(Source material Opens)

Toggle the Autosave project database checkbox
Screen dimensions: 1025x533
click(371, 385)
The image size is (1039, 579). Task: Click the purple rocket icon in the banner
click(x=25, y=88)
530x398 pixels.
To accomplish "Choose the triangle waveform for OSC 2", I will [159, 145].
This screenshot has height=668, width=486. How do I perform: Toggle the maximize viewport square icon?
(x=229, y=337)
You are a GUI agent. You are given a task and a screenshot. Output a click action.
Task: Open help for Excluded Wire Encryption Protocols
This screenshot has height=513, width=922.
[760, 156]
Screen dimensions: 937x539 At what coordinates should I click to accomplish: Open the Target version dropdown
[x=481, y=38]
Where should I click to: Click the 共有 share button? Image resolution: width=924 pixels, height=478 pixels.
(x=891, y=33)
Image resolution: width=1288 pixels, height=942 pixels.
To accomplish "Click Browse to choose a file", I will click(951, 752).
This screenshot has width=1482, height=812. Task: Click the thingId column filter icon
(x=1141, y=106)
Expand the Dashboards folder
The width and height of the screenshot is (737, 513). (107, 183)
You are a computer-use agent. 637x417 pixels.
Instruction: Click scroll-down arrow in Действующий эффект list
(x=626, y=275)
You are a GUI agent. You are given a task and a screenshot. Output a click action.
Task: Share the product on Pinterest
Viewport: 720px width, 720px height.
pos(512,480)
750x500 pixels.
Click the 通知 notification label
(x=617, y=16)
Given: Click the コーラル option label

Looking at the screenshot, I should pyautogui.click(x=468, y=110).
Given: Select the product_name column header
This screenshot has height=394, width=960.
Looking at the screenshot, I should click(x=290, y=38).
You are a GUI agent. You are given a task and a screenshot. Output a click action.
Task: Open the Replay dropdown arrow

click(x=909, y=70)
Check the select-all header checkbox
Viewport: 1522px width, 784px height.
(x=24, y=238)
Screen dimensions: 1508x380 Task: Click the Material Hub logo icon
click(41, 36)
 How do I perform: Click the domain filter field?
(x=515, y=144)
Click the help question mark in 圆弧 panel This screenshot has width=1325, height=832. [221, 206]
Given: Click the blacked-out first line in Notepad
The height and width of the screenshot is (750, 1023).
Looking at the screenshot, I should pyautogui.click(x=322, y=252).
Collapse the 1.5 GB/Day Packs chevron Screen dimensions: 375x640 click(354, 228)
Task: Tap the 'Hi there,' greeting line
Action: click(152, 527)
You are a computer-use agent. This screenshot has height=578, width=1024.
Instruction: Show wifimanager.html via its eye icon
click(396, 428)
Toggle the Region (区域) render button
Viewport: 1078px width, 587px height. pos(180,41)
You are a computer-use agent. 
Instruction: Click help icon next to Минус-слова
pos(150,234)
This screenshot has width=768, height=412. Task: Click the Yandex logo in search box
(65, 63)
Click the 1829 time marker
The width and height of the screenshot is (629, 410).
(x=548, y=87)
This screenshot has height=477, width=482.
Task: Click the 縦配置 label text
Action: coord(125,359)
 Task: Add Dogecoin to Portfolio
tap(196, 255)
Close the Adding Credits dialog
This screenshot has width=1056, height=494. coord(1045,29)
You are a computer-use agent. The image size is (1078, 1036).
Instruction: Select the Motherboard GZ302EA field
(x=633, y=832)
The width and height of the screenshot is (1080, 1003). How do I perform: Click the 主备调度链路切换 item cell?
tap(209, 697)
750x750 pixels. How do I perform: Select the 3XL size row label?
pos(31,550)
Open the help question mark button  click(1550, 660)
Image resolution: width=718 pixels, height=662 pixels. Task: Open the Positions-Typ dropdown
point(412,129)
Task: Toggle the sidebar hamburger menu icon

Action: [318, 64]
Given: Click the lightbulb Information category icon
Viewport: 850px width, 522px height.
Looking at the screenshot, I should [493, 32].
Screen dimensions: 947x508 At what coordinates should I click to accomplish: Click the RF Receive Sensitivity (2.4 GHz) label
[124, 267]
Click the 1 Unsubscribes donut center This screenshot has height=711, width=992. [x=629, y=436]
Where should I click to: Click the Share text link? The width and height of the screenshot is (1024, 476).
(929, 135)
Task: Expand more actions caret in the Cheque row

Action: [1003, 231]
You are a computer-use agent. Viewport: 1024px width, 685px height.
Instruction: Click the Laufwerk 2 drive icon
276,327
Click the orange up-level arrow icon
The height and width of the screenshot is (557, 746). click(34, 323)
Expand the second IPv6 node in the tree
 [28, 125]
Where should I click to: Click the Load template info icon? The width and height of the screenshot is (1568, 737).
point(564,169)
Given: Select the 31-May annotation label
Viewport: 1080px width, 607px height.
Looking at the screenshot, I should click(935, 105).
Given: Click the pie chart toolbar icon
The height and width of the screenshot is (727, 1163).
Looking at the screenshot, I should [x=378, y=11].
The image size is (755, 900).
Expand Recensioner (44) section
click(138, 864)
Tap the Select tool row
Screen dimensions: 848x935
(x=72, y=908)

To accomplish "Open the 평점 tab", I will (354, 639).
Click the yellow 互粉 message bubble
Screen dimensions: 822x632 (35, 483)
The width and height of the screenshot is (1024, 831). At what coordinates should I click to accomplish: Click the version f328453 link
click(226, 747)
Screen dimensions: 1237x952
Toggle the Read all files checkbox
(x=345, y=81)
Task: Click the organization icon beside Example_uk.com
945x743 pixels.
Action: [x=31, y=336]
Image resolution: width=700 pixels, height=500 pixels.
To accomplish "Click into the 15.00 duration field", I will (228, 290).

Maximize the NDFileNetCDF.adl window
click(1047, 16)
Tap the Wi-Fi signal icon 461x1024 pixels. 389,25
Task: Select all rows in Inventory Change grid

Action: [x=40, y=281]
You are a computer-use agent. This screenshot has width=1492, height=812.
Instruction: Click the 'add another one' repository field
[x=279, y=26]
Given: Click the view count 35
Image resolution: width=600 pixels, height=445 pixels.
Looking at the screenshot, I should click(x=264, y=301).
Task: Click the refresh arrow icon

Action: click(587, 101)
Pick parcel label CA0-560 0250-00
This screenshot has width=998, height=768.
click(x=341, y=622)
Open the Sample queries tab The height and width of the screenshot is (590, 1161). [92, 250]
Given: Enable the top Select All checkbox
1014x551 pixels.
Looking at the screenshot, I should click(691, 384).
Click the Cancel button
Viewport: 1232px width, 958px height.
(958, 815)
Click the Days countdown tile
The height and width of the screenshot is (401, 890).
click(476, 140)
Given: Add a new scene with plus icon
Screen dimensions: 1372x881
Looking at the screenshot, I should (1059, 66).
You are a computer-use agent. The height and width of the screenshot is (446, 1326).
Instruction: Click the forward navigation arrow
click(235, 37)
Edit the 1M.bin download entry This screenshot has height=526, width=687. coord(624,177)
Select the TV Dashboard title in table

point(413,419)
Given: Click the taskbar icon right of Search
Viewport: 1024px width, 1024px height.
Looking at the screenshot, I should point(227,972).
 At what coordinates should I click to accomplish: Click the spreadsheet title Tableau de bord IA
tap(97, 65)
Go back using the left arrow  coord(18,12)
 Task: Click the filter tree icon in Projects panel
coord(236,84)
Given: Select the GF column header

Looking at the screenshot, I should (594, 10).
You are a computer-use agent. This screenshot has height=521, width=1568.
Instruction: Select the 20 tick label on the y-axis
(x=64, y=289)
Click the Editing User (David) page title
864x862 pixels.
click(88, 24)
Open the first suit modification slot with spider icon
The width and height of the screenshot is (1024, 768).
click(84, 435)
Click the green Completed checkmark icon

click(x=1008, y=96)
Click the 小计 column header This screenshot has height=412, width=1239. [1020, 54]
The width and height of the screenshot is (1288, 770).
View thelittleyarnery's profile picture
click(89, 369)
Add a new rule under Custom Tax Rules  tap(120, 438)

(Source material Closes)

Aim of the exercise
Only the lines holding the word "will" belong in the answer; copy them from the listing above.

Written answer
To accomplish "Choose the triangle waveform for OSC 2", I will [159, 145].
To accomplish "Click Browse to choose a file", I will click(951, 752).
To accomplish "Open the 평점 tab", I will (354, 639).
To accomplish "Click into the 15.00 duration field", I will (228, 290).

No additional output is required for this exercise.